• [Task to complete] The result should be the full listing copied exactly, with no pictures in it.

• [Dataset excerpts]
☆ ☆ ☆ ☆ ☆ ☆ ☆

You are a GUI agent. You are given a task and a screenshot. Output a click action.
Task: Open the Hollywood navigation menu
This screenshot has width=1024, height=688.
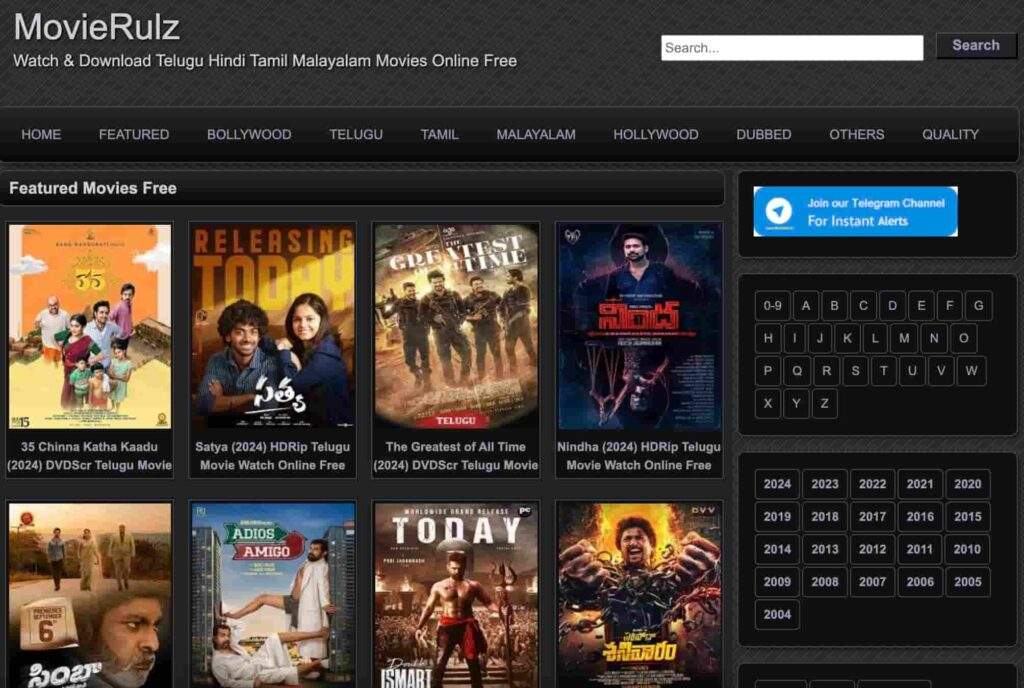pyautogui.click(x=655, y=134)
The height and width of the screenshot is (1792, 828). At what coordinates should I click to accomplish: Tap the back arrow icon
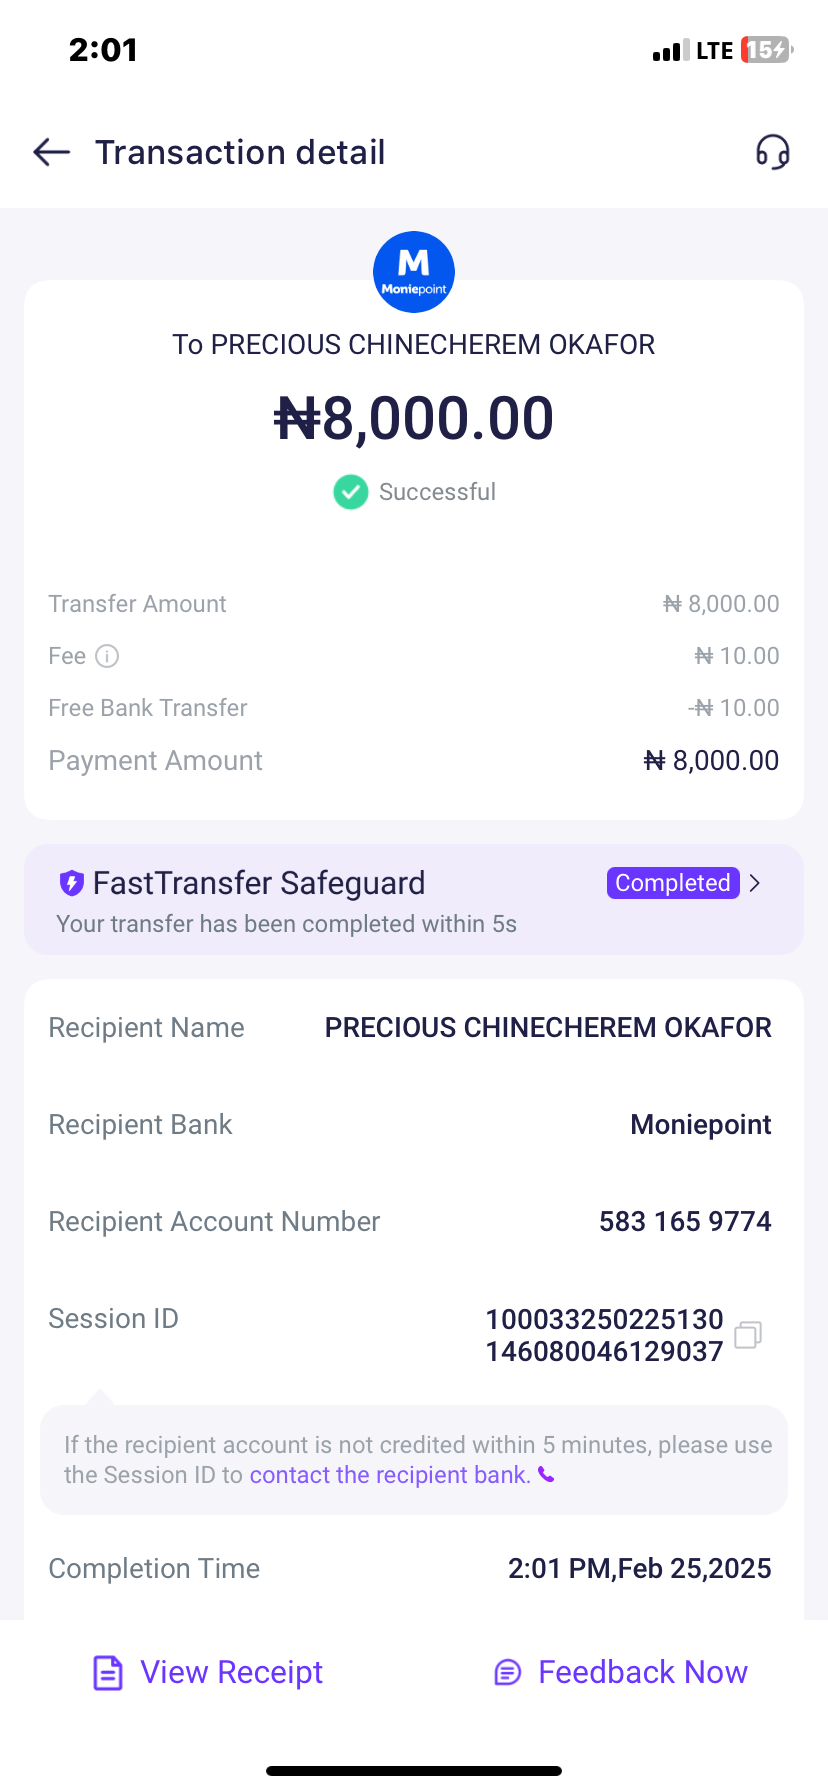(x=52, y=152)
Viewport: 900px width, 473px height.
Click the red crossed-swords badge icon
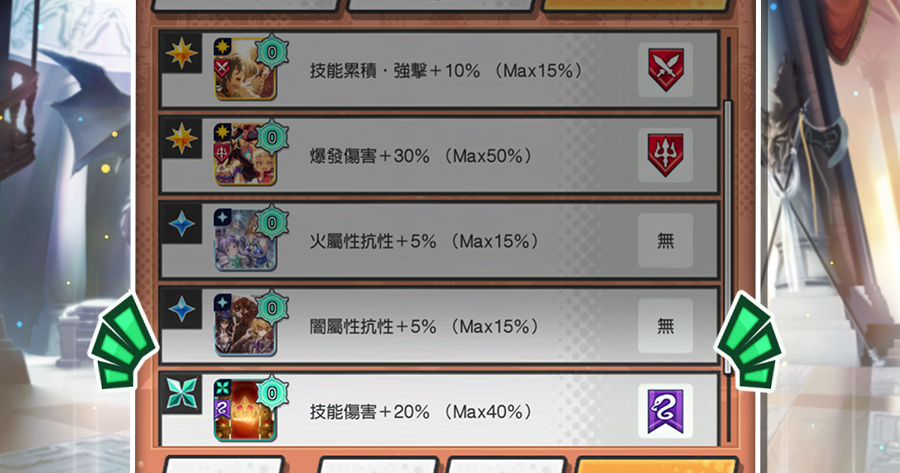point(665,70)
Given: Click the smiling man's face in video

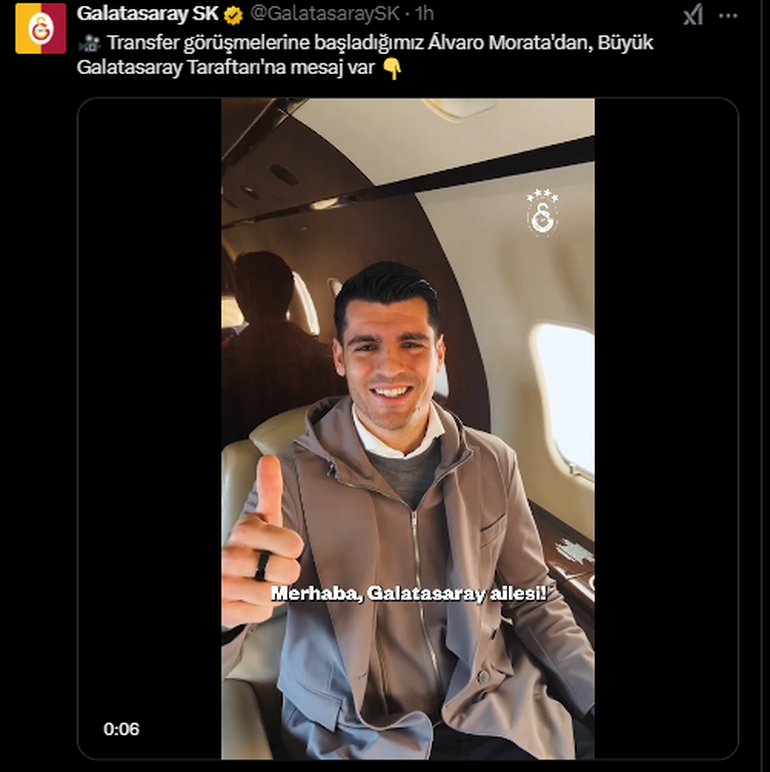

☆ ☆ ☆ ☆ ☆ ☆ ☆

• [Response to the task]
You are a GUI agent. You are given a task and a screenshot. Output a click action.
Task: Open the Hollywood navigation menu
This screenshot has width=1024, height=688.
pyautogui.click(x=655, y=134)
The height and width of the screenshot is (1792, 828). At what coordinates should I click to accomplish: Tap the back arrow icon
(x=52, y=152)
Viewport: 900px width, 473px height.
Click the red crossed-swords badge icon
point(665,70)
Given: Click the smiling man's face in video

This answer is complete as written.